The Pavane (for a dead princess) is based on an eighteenth-century courtly dance and it too originated as a piano piece (1899), while Ravel was still a student of Fauré. There is a great deal of subtlety about its scoring, which the Seattle Symphony Orchestra’s performance brings out with fine horn and wind solos and lush strings. This follows an alternately blazing or sombre account of Alborada under their London-trained music director Ludovic Morlot. In the splendidly played Rapsodie espagnole Morlot adeptly highlights, in marvellous clarity, the colours of the more exotic instruments. Clarinets and bassoons are splendid in their duet-cadenzas and the orchestra rises to its virtuosic heights with consummate ease at the thrilling conclusion.

While on the subject of thrilling conclusions, Saint-Saëns provided one in this third symphony. It’s hard to imagine that at its first performance on 19 May 1886 at a Philharmonic Society concert (for which it was commissioned) at St James’s Hall in London, it was probably given a staid reception. Saint-Saëns himself conducted, having just performed his fourth piano concerto in the first half of the concert. The symphony may follow the language and lineage of Schumann and Mendelssohn but it has its own idiosyncratic fingerprints belonging to Saint-Saëns. The work was dedicated to Liszt when his death was announced two months after the premiere and therein lie several points of significance. It was Liszt — as famous a pianist and organist as Saint-Saëns — who saw the score a year before its completion and professed his admiration for it. It had been Liszt, who, in the 1840s, took the symphony down the road to the symphonic poem after Beethoven threw the genre into disarray with his ninth in 1824.

While there is no programme in Saint-Saëns’ work, it nevertheless has recurrent motifs and a structure of two pairs of movements rather than the traditional four. These nevertheless follow the conventional patterns with a discernible theme and variations as the second part of the first half and a scherzo at the start of the next as well as contrapuntal episodes dominating the finale and befitting the complex fugal traditions of extemporising French organists.
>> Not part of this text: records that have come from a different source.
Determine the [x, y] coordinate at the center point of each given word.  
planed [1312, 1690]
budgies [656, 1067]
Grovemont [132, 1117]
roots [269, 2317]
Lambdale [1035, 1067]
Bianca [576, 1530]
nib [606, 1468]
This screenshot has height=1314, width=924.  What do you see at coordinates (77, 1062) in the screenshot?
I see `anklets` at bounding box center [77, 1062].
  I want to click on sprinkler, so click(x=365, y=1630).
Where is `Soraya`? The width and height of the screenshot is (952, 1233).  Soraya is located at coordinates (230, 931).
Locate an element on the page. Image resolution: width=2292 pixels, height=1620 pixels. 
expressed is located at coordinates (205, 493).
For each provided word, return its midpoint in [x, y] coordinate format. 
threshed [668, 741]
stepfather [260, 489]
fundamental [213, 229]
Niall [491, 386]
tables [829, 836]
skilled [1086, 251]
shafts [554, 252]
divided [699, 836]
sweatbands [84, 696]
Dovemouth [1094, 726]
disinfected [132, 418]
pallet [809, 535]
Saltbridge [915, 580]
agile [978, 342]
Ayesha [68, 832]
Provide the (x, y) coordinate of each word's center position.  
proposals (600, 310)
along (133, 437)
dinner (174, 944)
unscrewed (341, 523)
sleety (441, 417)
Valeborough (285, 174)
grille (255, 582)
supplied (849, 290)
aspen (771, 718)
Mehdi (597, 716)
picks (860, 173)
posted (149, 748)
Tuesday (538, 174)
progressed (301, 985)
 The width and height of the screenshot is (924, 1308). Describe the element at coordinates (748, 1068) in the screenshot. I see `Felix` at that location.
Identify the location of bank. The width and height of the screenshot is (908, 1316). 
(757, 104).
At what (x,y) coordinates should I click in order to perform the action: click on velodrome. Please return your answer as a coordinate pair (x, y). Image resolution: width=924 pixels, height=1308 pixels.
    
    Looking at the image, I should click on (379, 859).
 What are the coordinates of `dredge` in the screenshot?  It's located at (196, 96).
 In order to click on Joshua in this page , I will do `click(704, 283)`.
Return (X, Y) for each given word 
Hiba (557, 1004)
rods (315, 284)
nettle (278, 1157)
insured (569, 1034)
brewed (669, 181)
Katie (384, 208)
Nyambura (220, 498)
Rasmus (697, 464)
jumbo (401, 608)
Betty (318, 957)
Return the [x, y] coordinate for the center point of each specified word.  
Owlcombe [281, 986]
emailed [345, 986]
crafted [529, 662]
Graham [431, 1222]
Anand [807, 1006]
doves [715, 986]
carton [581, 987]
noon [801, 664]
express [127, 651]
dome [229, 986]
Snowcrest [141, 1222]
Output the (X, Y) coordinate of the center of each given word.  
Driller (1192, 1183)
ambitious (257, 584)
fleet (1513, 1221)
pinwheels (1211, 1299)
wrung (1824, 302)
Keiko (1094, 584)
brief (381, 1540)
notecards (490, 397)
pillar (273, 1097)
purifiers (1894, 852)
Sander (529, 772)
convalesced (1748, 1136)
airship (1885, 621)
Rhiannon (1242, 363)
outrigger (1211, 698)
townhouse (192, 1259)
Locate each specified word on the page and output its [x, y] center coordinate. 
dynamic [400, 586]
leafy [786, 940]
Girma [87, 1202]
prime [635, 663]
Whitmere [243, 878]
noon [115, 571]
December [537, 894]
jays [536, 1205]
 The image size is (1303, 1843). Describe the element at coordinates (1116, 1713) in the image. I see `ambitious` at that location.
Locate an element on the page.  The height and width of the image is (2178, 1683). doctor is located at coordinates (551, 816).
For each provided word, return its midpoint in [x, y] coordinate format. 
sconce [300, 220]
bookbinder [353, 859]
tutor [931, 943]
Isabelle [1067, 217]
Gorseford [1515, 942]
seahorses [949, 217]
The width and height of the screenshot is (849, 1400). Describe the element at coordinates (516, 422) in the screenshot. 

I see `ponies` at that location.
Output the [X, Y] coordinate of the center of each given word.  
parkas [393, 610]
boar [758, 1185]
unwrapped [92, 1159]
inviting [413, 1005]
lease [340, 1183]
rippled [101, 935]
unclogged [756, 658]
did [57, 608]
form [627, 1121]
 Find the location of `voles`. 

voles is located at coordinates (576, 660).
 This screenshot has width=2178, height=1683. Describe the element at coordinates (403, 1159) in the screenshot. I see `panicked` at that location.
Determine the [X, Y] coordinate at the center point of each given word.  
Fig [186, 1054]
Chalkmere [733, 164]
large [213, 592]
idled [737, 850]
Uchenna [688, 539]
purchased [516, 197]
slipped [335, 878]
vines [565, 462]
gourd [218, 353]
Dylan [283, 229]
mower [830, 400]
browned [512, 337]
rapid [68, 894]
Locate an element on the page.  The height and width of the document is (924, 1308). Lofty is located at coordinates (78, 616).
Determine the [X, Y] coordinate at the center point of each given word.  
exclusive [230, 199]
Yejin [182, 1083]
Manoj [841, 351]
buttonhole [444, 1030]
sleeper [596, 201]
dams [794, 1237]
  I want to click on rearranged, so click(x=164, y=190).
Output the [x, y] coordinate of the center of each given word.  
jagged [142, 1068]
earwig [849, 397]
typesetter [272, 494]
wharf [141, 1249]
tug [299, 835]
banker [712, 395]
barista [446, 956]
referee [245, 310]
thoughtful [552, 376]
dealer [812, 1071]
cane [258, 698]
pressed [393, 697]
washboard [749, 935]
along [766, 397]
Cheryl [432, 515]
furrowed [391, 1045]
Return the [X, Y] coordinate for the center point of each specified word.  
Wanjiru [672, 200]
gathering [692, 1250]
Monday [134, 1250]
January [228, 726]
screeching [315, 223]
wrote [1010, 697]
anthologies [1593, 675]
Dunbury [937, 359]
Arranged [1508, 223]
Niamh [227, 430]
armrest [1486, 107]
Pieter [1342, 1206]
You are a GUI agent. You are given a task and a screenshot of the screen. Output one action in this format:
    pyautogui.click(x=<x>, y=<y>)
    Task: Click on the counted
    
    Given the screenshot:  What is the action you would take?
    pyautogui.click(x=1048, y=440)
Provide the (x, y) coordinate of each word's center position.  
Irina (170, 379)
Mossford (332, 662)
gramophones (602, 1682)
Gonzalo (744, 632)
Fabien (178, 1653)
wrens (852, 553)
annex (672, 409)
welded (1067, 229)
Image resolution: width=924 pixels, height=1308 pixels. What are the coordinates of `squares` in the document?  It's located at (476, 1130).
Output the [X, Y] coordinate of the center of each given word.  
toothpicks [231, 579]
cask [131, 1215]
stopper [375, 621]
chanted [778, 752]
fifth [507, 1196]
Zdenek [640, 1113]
On the matter of scoring, Saint-Saëns proved himself adept and the master of the coup de théâtre. The string writing is for the most part translucent (Mendelssohn) in the scherzo, having been lyrical (Bruch) in the Poco Adagio. There is no harp — that bedrock instrument of French music in the nineteenth and twentieth centuries — and the use of the piano is curious not to say extravagant. It features only in the second part, with one player playing scale passages in the Trio, after which another player has to join for only eight bars in duet with a flurry of arpeggios covering the full breadth of the keyboard at the beginning of the Finale. Both moments recall the piano writing in his Carnival of the Animals, which had been composed in February 1886, just three months before the symphony’s premiere. In the earlier work, scales depict the Hémiones (animaux véloces) or wild asses (swift animals), while the eight-bar duet recalls the darting fishes in the Aquarium. The entry of the organ might have inspired Richard Strauss in the similarly theatrical sunrise in Also sprach Zarathustra ten years later.

Ludovic Morlot paces the work brilliantly and builds the tension right until the all-powering release in the apotheosis which concludes the work. After the French premiere of the symphony, Gounod said of Saint-Saëns, ‘there goes the French Beethoven’ but Saint-Saëns in one of his more self-deprecating lows considered himself to be the ‘first among composers of second rank’. A pity he did not hear the audience on this disc, who, with good reason, go wild after the last chord of C major. That would have lifted the composer’s spirits.